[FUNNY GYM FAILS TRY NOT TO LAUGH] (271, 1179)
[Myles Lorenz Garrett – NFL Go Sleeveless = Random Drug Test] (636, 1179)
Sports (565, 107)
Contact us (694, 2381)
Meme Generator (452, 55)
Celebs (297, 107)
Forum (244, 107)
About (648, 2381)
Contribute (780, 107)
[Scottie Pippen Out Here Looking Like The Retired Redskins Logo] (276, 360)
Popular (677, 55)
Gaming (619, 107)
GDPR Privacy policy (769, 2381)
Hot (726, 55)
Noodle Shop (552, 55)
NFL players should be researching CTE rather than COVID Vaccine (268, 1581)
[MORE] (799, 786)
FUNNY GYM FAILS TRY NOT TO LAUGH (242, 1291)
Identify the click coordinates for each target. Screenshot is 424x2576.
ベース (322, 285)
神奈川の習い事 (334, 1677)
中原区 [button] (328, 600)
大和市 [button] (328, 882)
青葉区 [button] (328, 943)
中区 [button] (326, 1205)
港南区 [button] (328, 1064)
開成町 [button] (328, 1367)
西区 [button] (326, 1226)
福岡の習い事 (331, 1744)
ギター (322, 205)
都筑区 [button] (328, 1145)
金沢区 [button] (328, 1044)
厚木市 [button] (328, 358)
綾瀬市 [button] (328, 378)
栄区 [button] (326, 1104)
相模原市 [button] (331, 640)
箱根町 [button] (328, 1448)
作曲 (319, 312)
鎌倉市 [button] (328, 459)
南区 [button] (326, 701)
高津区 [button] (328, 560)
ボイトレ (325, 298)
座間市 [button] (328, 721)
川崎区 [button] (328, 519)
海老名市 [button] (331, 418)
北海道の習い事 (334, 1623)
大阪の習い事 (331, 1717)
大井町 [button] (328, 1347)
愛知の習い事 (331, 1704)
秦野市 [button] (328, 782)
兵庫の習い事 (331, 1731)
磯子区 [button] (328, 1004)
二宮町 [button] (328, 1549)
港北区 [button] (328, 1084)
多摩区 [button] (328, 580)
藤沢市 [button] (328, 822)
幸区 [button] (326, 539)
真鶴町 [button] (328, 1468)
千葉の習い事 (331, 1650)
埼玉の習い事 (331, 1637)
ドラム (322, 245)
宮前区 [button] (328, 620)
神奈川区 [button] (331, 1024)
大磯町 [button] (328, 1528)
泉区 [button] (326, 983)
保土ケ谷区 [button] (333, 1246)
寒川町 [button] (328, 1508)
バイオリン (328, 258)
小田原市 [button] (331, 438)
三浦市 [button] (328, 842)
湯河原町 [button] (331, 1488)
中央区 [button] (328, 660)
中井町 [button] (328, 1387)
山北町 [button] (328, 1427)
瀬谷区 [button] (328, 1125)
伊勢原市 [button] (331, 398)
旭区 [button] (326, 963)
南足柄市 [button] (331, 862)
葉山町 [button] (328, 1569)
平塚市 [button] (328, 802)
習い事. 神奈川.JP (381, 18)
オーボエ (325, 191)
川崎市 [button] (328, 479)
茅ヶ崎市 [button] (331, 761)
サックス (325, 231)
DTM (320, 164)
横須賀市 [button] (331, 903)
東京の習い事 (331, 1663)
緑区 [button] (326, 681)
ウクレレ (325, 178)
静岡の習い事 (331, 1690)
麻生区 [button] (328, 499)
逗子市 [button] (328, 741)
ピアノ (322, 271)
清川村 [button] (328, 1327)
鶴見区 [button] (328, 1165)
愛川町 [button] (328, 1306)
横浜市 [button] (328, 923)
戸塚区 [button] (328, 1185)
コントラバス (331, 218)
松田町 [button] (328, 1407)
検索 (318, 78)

**********

▶ PROBLEM
Copy all lines above where "LAUGH" is present.

▶ YOUR SOLUTION
[FUNNY GYM FAILS TRY NOT TO LAUGH] (271, 1179)
FUNNY GYM FAILS TRY NOT TO LAUGH (242, 1291)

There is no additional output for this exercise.